It's headless chicken time in Auckland town. You can't move for politicians dashing about attacking the port company's plan to sell off surplus waterfront land.

But have they come up with a plan to stop it? Of course not. As so often happens in this dysfunctional town, all our leaders seem good for is wringing hands and wailing woe at us.

They claim their hands are tied. That Ports of Auckland is a private company and, as such, they can't instruct it to halt the sale.

But if they can't stop it, who can? Have they forgotten that the vast majority - 80 per cent - of port company shares are owned by the public through Infrastructure Auckland, the community-owned investment bank? If that's not a controlling interest, what is?

Can you imagine a Ron Brierley or a Rupert Murdoch in the same situation, sitting back and accepting such contrary behaviour from a board and management of a company they had an 80 per cent interest in?

Last Monday the media were invited to a port company softening-up session. It was all very depressing. Instead of railing against what's happening, Scott Milne, the chairman of Auckland City's waterfront working party, tried to gild the few crumbs the port company had tossed at his feet.

The public, we were told, was guaranteed, among a few other snippets, vehicular and pedestrian access to the area in perpetuity - something which, incidentally, had already been guaranteed a few months before.

But this time there was a catch. Auckland City had agreed to pick up the maintenance tab for the busy roadway and footpaths. But not the ownership. Oh dear.

As for Westhaven Marina, the harbourside jewel that's about to be hocked off, Mr Milne seems resigned to the fact that if Aucklanders want it retained in public ownership, then Auckland City ratepayers will have to buy it.

Personally, as an Auckland City ratepayer, I object to the concept of having to rebuy something I already own.

I also object to Auckland City ratepayers once again being asked to pay for saving what is a treasure of the whole region.

With tender documents about to go out, time is short. The first imperative is to force the port company into halting the sale process.
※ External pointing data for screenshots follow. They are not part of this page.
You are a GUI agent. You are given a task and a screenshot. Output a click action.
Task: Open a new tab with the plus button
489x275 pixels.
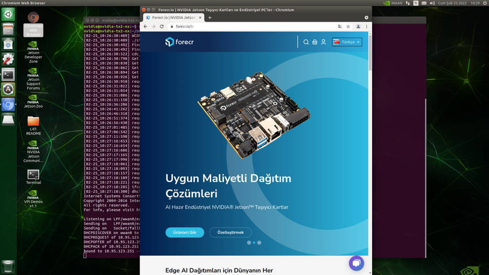coord(210,18)
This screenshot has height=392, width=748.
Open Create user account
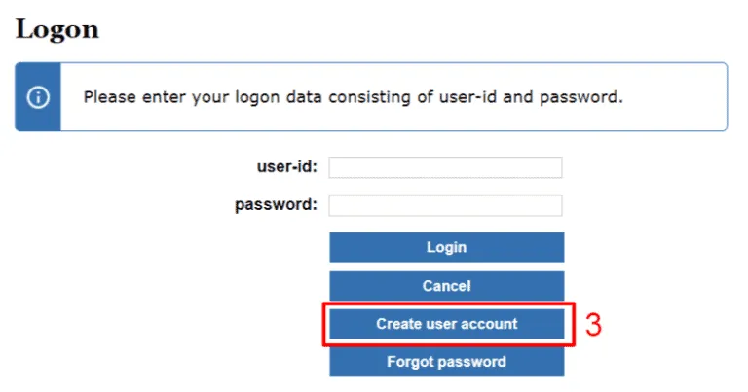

As the politicians, both local and national, are paralysed by the fact that 20 per cent of the shares are in private ownership, the obvious way around this obstacle seems to be to buy out the private owners and return the company to full public ownership.

That done, we the people can then tell our port company what we want done with the harbourside land it says is now surplus to its operational requirements.

Restoring full public ownership would give Aucklanders the chance not only to save the marina, but also to plan the development of the waterfront strip from Pt Erin around through the tank farm to Mechanics Bay.

It would also put a halt for all time to the threat of gated residential ghettos blighting Auckland's front door.

Where would the money come from? That's the simple bit. By selling some of the Auckland City's airport shares.

The word from Auckland City is it plans to fund its tender bid for Westhaven by the sale of surplus airport shares, so the concept is not alien. My idea just involves selling a few more.

When I last checked, Ports of Auckland shares were selling for $7.80. That makes the 21.2 million in private hands worth around $165.4 million. With 39 million airport shares, worth $6.97 apiece, languishing in Auckland City's piggy-bank, that makes $271.8 million available to fund the transaction, which by my reckoning is more than enough.

For all I care, once the vital harbourside land is parcelled off and securely back in public ownership - and I'm thinking the tank farm reclamation between Westhaven and the Viaduct Harbour as well - the 20 per cent of ports shares can go back on the market.

Of course Auckland City's generous purchase would require reciprocal support from other local and national politicians.

There would have to be agreement that preserving the disputed land for the recreational pursuits of Aucklanders was a core business of the port company.

There might also have to be some alteration to the legislative covering Infrastructure Auckland.

Whatever the politicians do they had better move quickly. Local elections are just a few months away and Aucklanders are unlikely to re-elect politicians who stand by while their harbourside falls into foreign hands.